Construction of the plant was supported through an agreement with Air Liquide Engineering & Construction.
Calling it a ‘cryogenic marvel’, Siddharth Jain, Executive Director, INOX Group, commented on the achievement, saying that the delivery is ‘empowering India’s vision of becoming a green hydrogen hub.”
He added, “We are honoured to have designed, engineered an manufactured the largest liquid hydrogen tank ever made in India, and become part of a global clean energy initiative.”
“This tank, which is the first in a series of many such solutions to be manufactured at our Kandla facility, will strengthen India’s hydrogen infrastructure and support the country’s vision of becoming a green hydrogen hub.”
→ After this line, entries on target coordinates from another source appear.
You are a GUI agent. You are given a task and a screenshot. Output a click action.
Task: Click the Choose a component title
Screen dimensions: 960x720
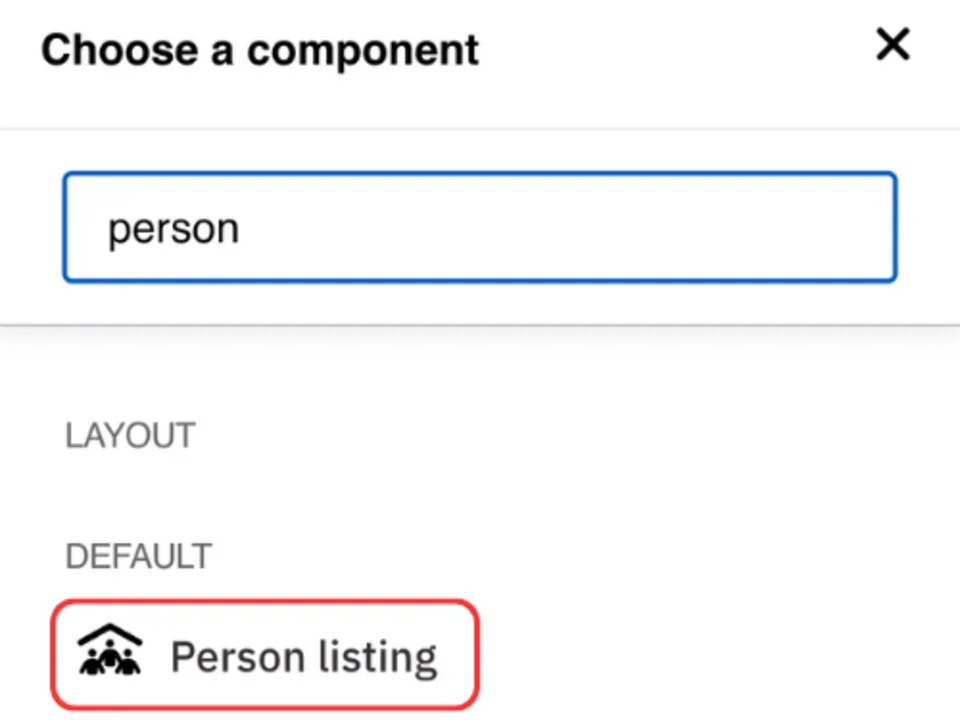[x=260, y=49]
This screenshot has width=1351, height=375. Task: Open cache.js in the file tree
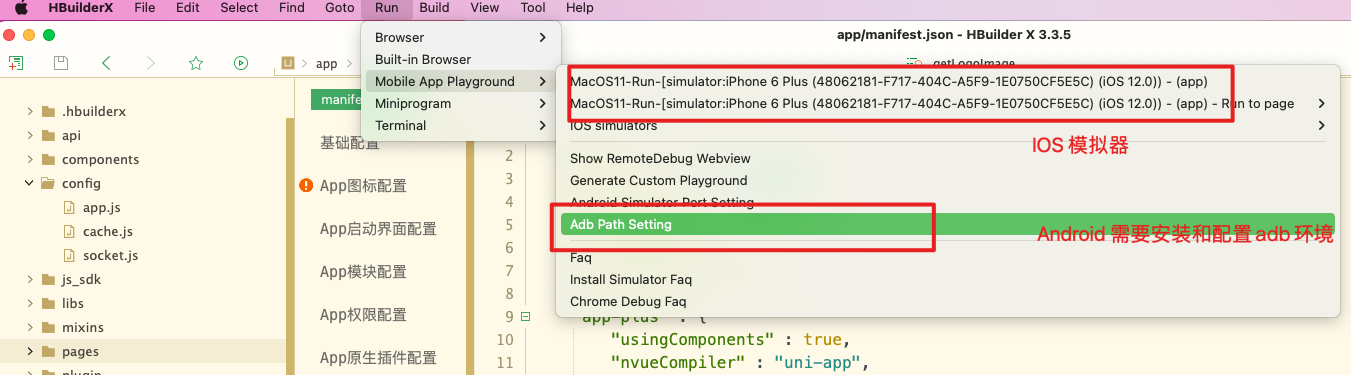pos(108,231)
Widely seen as a fuel capable of meeting the environmental challenges present in the hard-to-abate transport sector, hydrogen is liquefied at a temperature of -253C, giving it a potential storage volume 800 times higher than when in its gaseous state.
Source: INOXCVA
By liquefying and storing more hydrogen, South Korea can meet the plans laid out by its Government to expand the network of hydrogen stations in the country to 1200 by 2040, supporting more than 67,000 hydrogen vehicles.
Valued at $15.83bn in 2021, the hydrogen storage tank market has steadily grown over the past year and is expected to register a revenue CAGR of 5.2% by 2030, according to a report by Emergen Research.
The report revealed that market revenue growth is primarily driven by factors such as rising demand for low emission fuels and transportation fuels, increasing consumption of oil, and rise in hydrogen demand from oil refineries due to strict regulations for cleaner fuels.
Despite the increase in demand, high prices for hydrogen production are considered a key factor expected to restrain market revenue growth.
By continuing to scale up green hydrogen production through increased investment and adoption, as seen in both India and South Korea, countries can contribute to Net Zero targets in addition to supporting the creation of a nascent clean energy industry.